The plight of the farmer

Farmer Cho with Mr. Hong discussing the state of farming in Korea

In Korea, as in the United States, the story is the same: aging farmers, expensive land, and not enough respect for the sustenance they provide. In April, I had the pleasure to meet with Farmer Cho, a 60-year-old strawberry, rice, and beef cattle farmer living about one-hour east of Seoul in the Yang-pyeong valley. Farmer Cho, who is the average age of a farmer in Korea, was just starting to make money with his strawberry crop and getting ready for his rice season. I spoke with Farmer Cho through our guide, Mr. Hong, who had no farming knowledge and had never even been on a farm. My daughter and I each picked an $18 quart of strawberries as an agri-tourist activity. Our guide didn’t pick strawberries, but he sure enjoyed the basket of fruit I gave him as his tip!

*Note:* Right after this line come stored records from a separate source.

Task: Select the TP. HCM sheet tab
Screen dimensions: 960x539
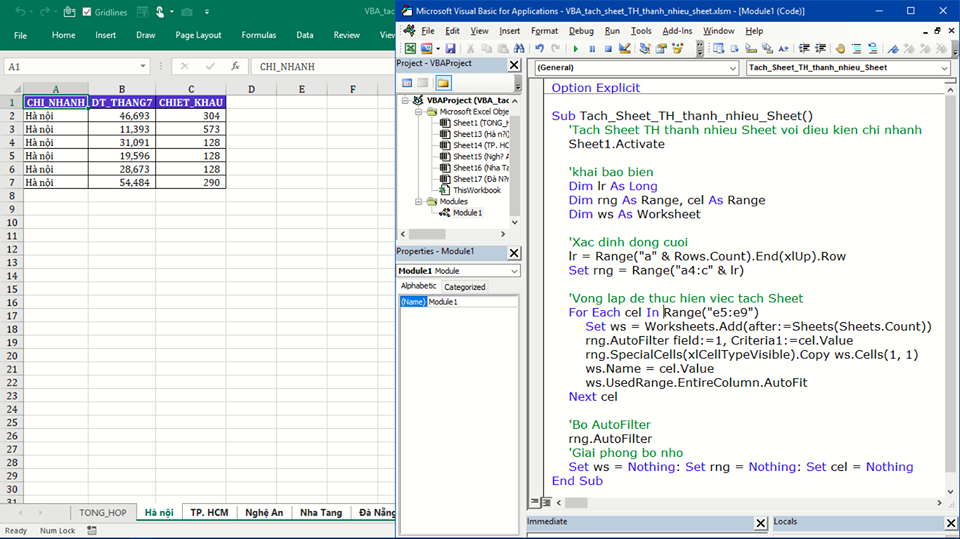Action: pos(209,513)
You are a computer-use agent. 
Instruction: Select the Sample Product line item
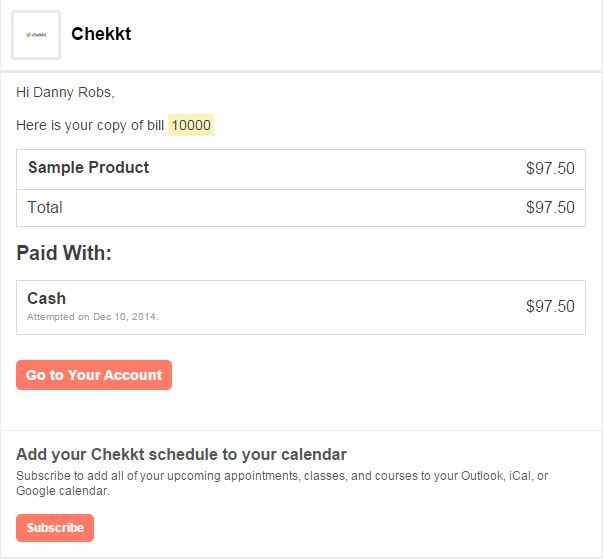pos(88,168)
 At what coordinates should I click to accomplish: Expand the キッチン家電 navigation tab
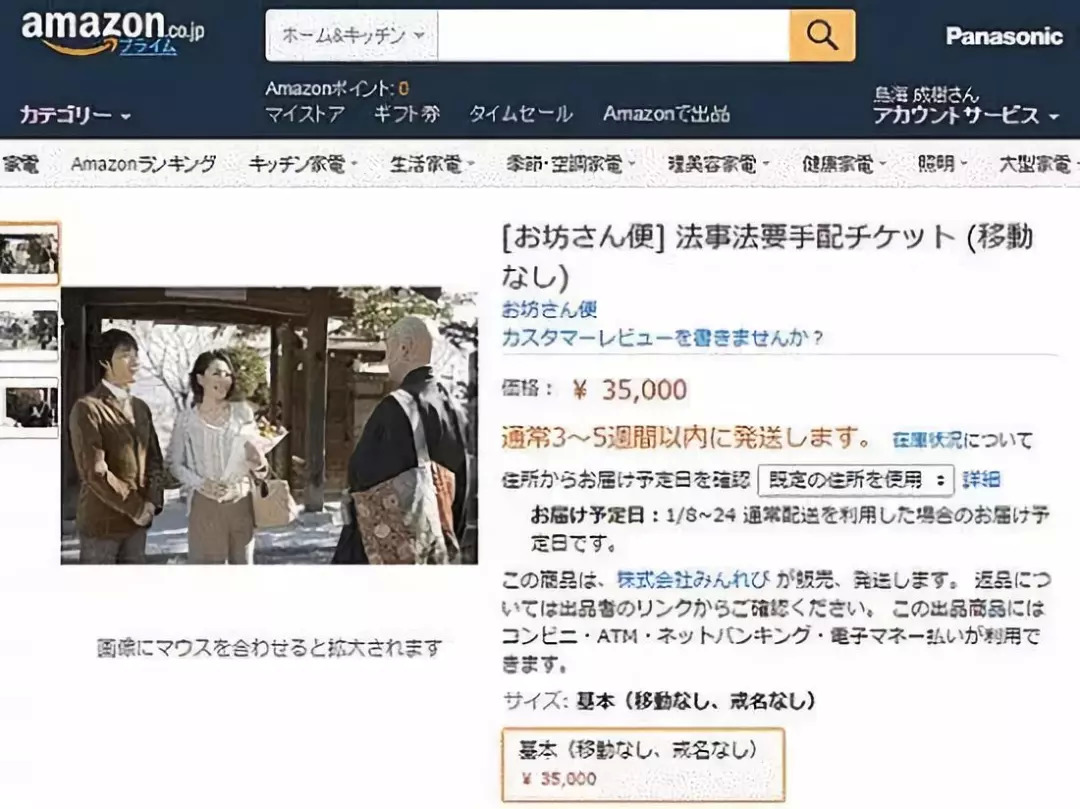pyautogui.click(x=303, y=164)
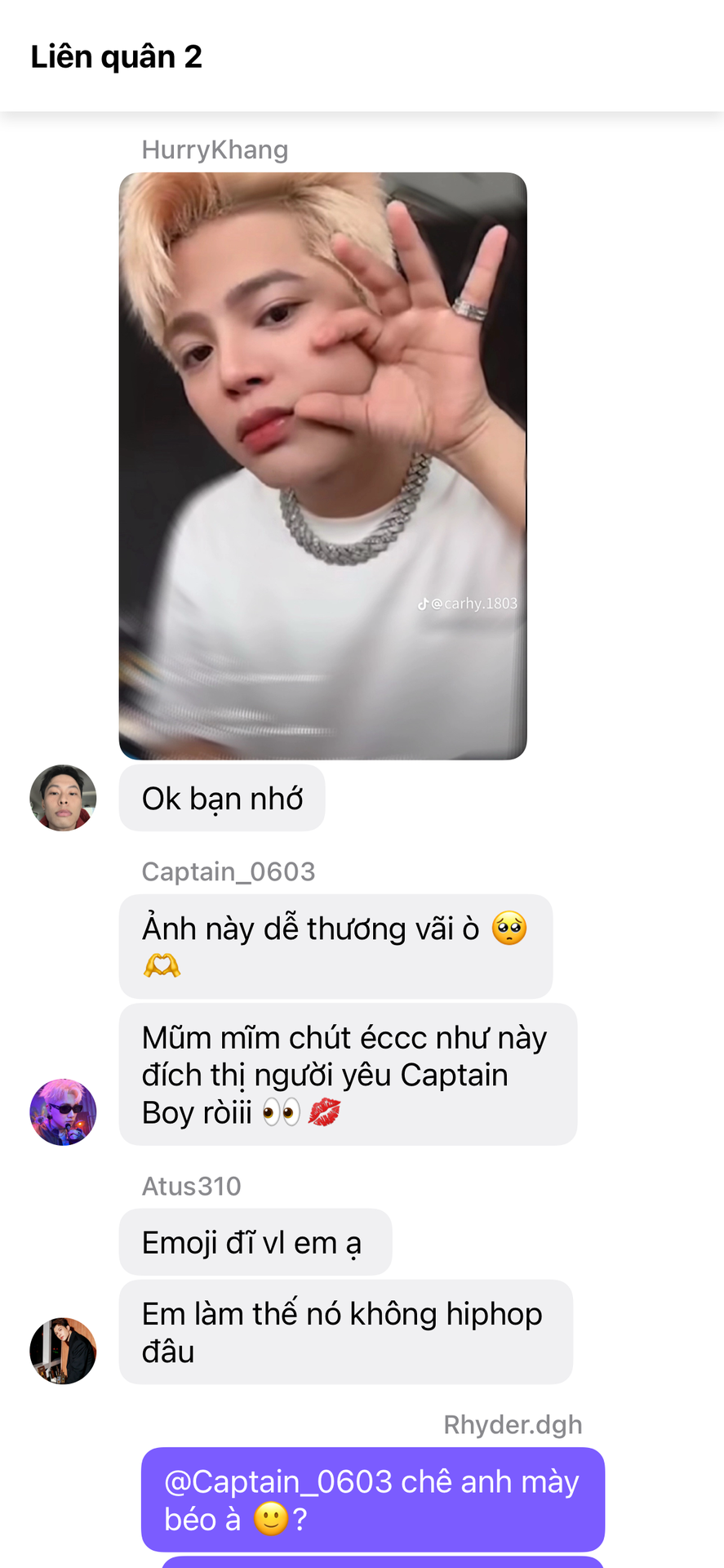Viewport: 724px width, 1568px height.
Task: Select the message 'Ok bạn nhớ'
Action: [x=222, y=798]
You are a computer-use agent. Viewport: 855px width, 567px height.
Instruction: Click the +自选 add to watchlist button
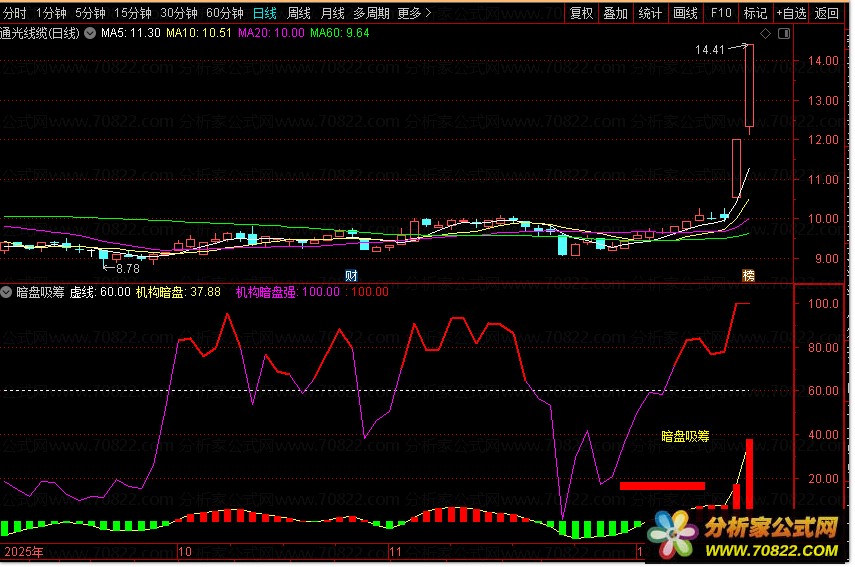790,13
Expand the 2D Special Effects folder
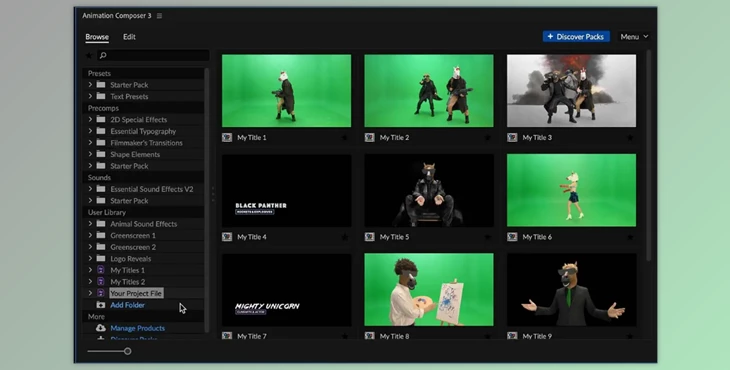The image size is (730, 370). tap(90, 119)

Farmer Cho’s farm operation

Farmer Cho manages 2.5 acres in the 37-acre farm valley, where 30 different farmers till the land. The valley is filled with rice paddies, peppers, onions, garlic, cherry trees, and more. So few acres with so many farmers surprised me, but the smallest farm is only 0.25 acres. With such small amounts of acreage, Korean farmers would never be able emulate the American food production system with our large acreage farms, since the whole country is only the size of Indiana with 40 million people!

Farmer Cho has 63 head of cattle that have limited real estate in the barns and are fed a purchased grain product and leftover rice grass from previous seasons. His operation is certified organic by the Korean government, and he uses the cattle-generated manure to fertilize the rest of his operation.

Organic certification has been a benefit to Farmer Cho as the Korean government purchases his products to serve in the Korean public school system. If he grew non-organic cattle, he would earn $2,600 per animal, but with the organic cattle he is able to earn $7,000 per animal. Even with the premiums paid by the government, the cost of land is prohibitive to any new farmer at $260/square meter or about $1.1 million per acre.

A typical Korean rice paddy

To assist with training a new generation of farmers, each of the eight Korean provinces has an agricultural college, and each farmer is given a $170,000 loan towards training new farmers. Further, when the land changes ownership, 30% of the new farmer’s profit is paid to the old farmer to cover the costs of the loan and land transfer, while the remaining 70% of the profit is directed to the new farm owner. These are significant incentives, but it is unclear whether they are adequate to continue the long history of Korean food production, as evidenced by the population of Korean farmers dropping from 25% to 7% over Farmer Cho’s lifetime.

I asked our guide to ask Farmer Cho whether farming is a respected occupation in Korea. Mr. Hong did not translate my question and only shook his head, “no.”

Washington Farmers

In my home state of Washington, there is a resurgence in small farm creation and expansion. Boistfort Valley Farm and Viva Farms are hiring upwards of 40 people between their two farms in positions varying from farm manager, market manager, production crew, and grants manager. According to the USDA’s Farmland Information Center website, Washington state saw an increase in number of farms and farmers from 2002 to 2007, despite a decrease in acreage farmed and a 7% increase in the number of farmers over age 55. Whether the positive trends continue and the negative trends slow their rate of growth in the next agricultural census, remains to be seen.

We must continue to work as a community to save farmland and support local foods, so our farmers here and abroad can profitably farm and create the best, most nutritious, local food.